In addition to the greater opportunity to build memory representations in normal experience, the involvement of body movements may influence the development of such representations. For example, when moving around a room it is necessary to store information about the spatial layout in order to be able to orient to regions outside the field of view. Land et al.8 noted instances when subjects made large gaze shifts to locations outside the field of view that involved eye, head, and body movements, and were remarkably accurate. Another aspect of 3D environments is that movement is self-initiated and accompanied by proprioceptive and vestibular feedback that allow the development of abstract spatial memory representations9. These components of active behavior are absent in experiments that attempt to understand scene learning and visual search using 2D stimuli. Jiang et al.3 investigated visual search in an outdoor environment and found that the ability to move the body during search allowed subjects to code targets in both egocentric and allocentric frames, whereas coding in laboratory environments was primarily egocentric. They also demonstrated that subjects learnt statistically likely regions for the target location and used this to speed up search. Thus the structure of memory representations and strategies for search are likely influenced by experience in immersive environments.

Another factor to consider in understanding the role of memory is the cost of the movements when exploring in large spaces, which is presumably tied to the pervasive effects of the neural reward machinery10,11,12. For example, in locomotion, subjects choose a preferred gait that reflects the energetic minimum determined by their body dynamics13. Other experiments have demonstrated that subjects store information in spatial memory if a large head movement is needed to update the information, presumably because head movements are energetically costly14,15,16,17. In a real world search task, Foulsham et al.18 found that 60–80% of the search time was taken up by head movements, making minimization of such movements a significant factor. Visual search typically occurs in complex, multi-room environments, and involves planning and coordination of movements of the eyes, head and body through space18,19,20. Use of spatial memory representations should therefore allow more efficient planning of the path through the space.

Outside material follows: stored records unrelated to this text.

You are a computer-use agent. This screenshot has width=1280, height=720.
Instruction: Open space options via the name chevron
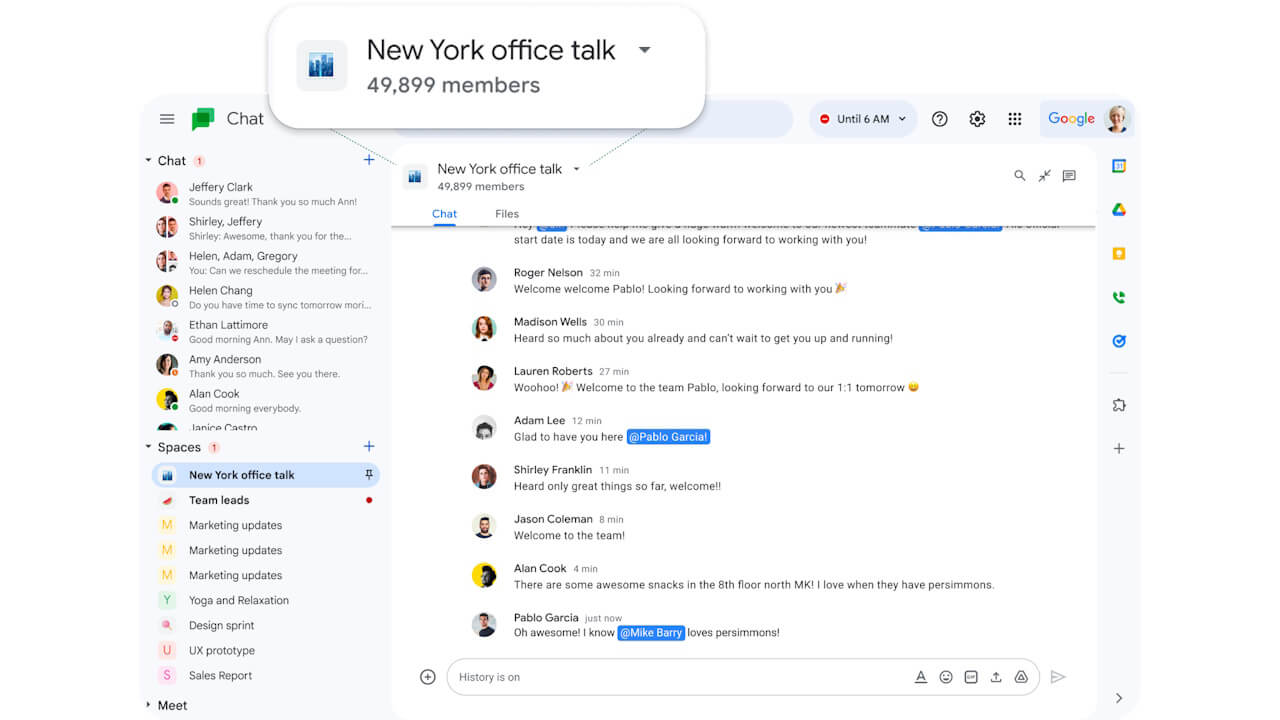pyautogui.click(x=576, y=168)
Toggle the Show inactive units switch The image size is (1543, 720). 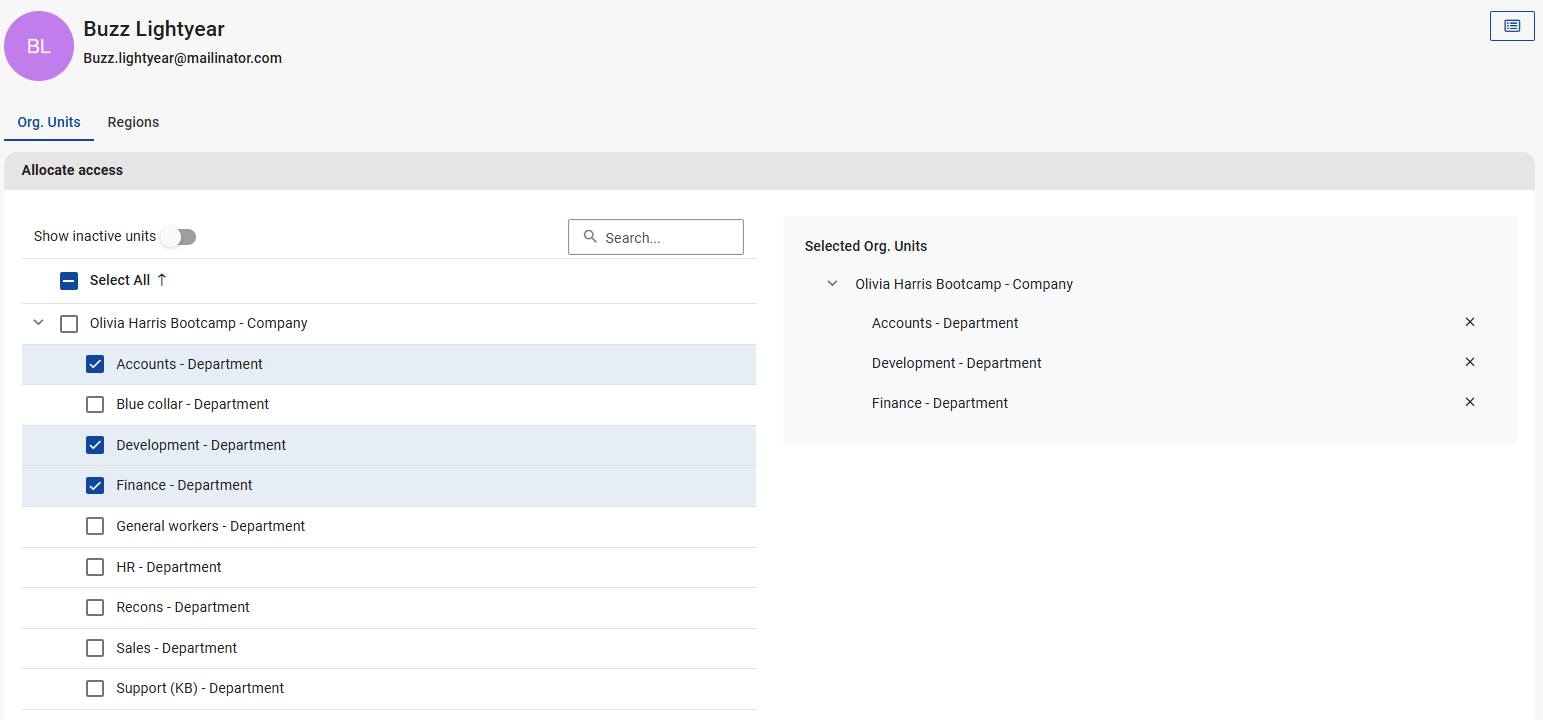(179, 237)
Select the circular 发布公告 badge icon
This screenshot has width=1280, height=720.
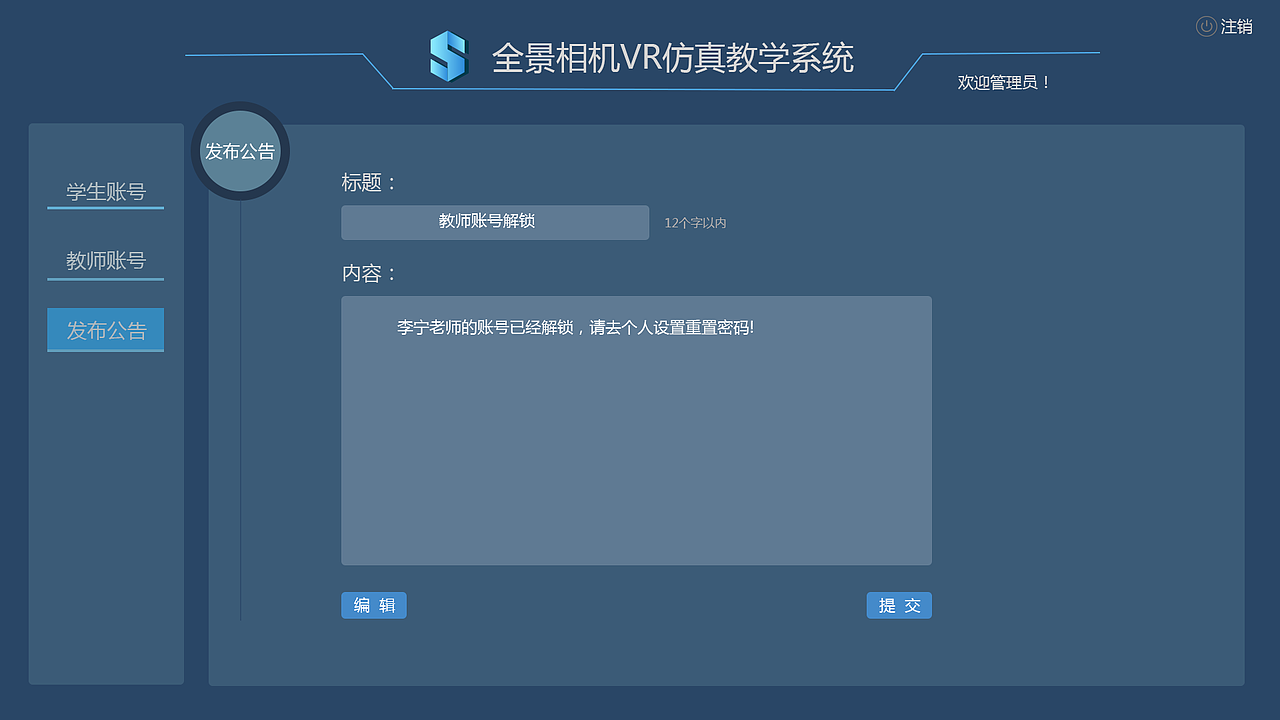point(240,150)
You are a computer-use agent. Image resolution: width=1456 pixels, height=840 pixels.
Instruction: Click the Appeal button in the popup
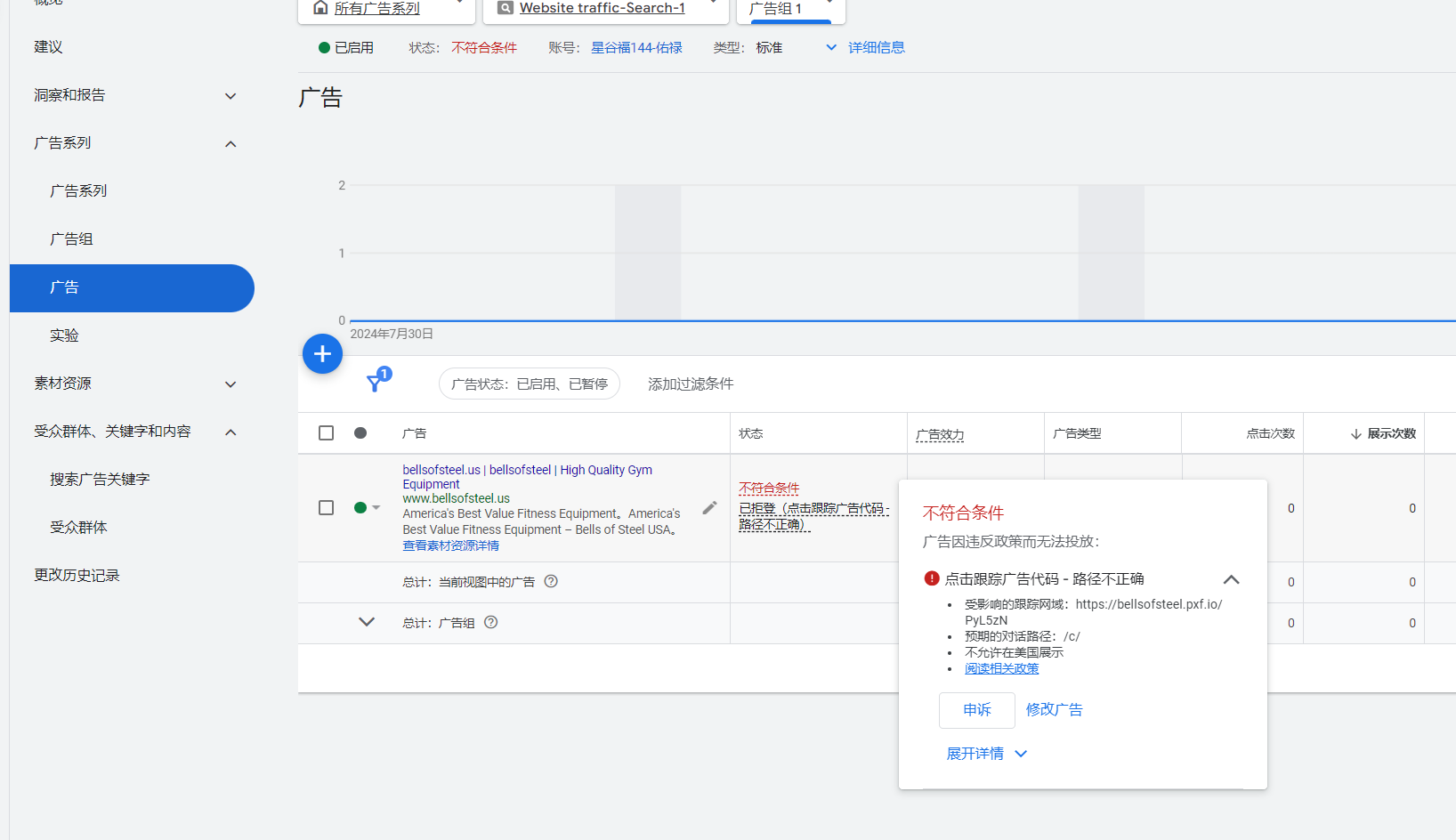[x=976, y=710]
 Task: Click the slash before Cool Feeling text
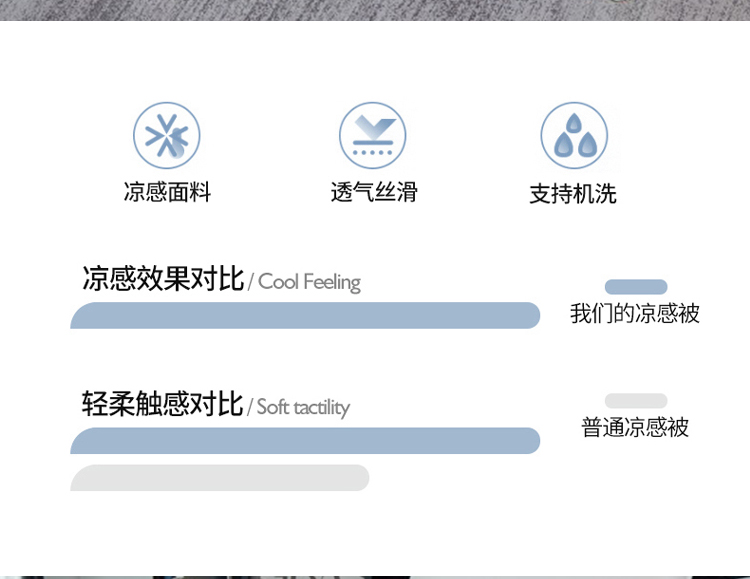(x=251, y=281)
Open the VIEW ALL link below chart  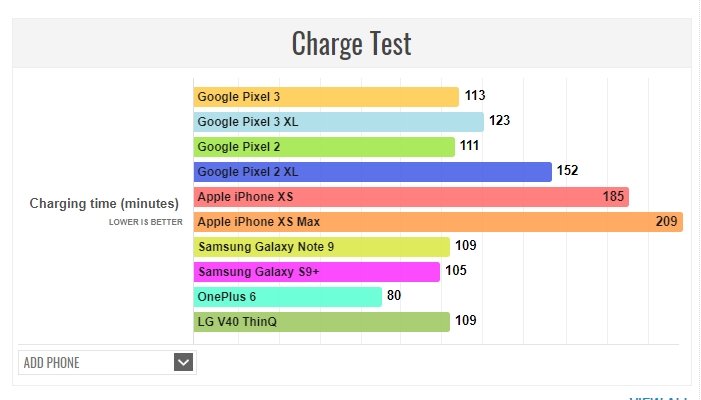(660, 397)
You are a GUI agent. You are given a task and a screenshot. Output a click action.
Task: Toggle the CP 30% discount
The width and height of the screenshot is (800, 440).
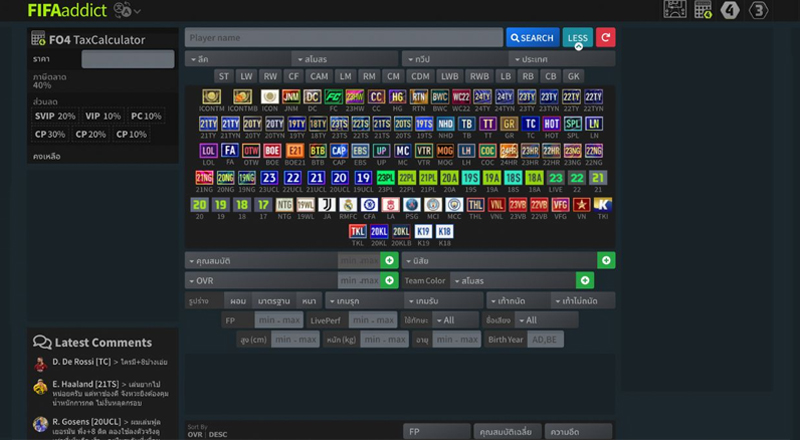click(50, 134)
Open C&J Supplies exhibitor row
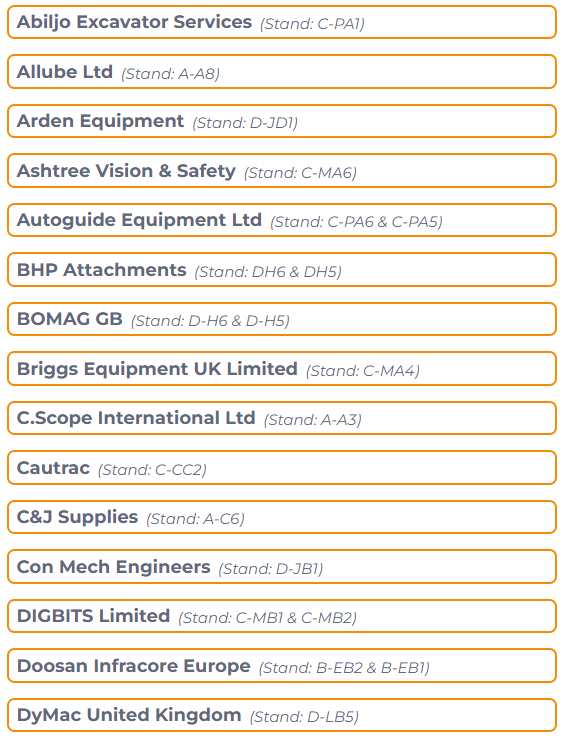Image resolution: width=567 pixels, height=741 pixels. [x=282, y=517]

Experiments on the role of memory in visual search have revealed a complex picture. In 2D experiments, subjects often do not use memory when searching is easy without accessing memory21. On the other hand, the semantic structure of the scene, learnt from past experience, is an important factor in allowing more efficient search in both 2D and 3D environments22,23. In 2D environments, the locations of objects that have been searched for previously are remembered, but objects fixated incidentally are not24. Previously we examined visual search in immersive virtual apartments, and found similar results to Võ and Wolfe, where memory was good for task relevant objects, but not for other objects in the room25,26. In the present experiment we explore further how memory is used to guide search in immersive environments. Our previous results suggested that much of the advantage of experience might come from learning the spatial layout of the apartment and remembering the correct room to explore. Previous work also suggested that spatial memory may be organized hierarchically, where object location is represented relative to a sub-region of the environment, and the sub-region is represented relative to the larger scale environment27,28. In the present experiment we explore representations at different spatial scales are used to aid search. Do subjects remember the exact coordinates of the target or a less precise location, such as the side of the room the target is on? If memory is at a coarse scale such as which room, or which side of the room, or which surface, then it may be faster to use visual cues rather than an imprecise memory, especially when the targets are relatively easy to locate and the target is within the field of view.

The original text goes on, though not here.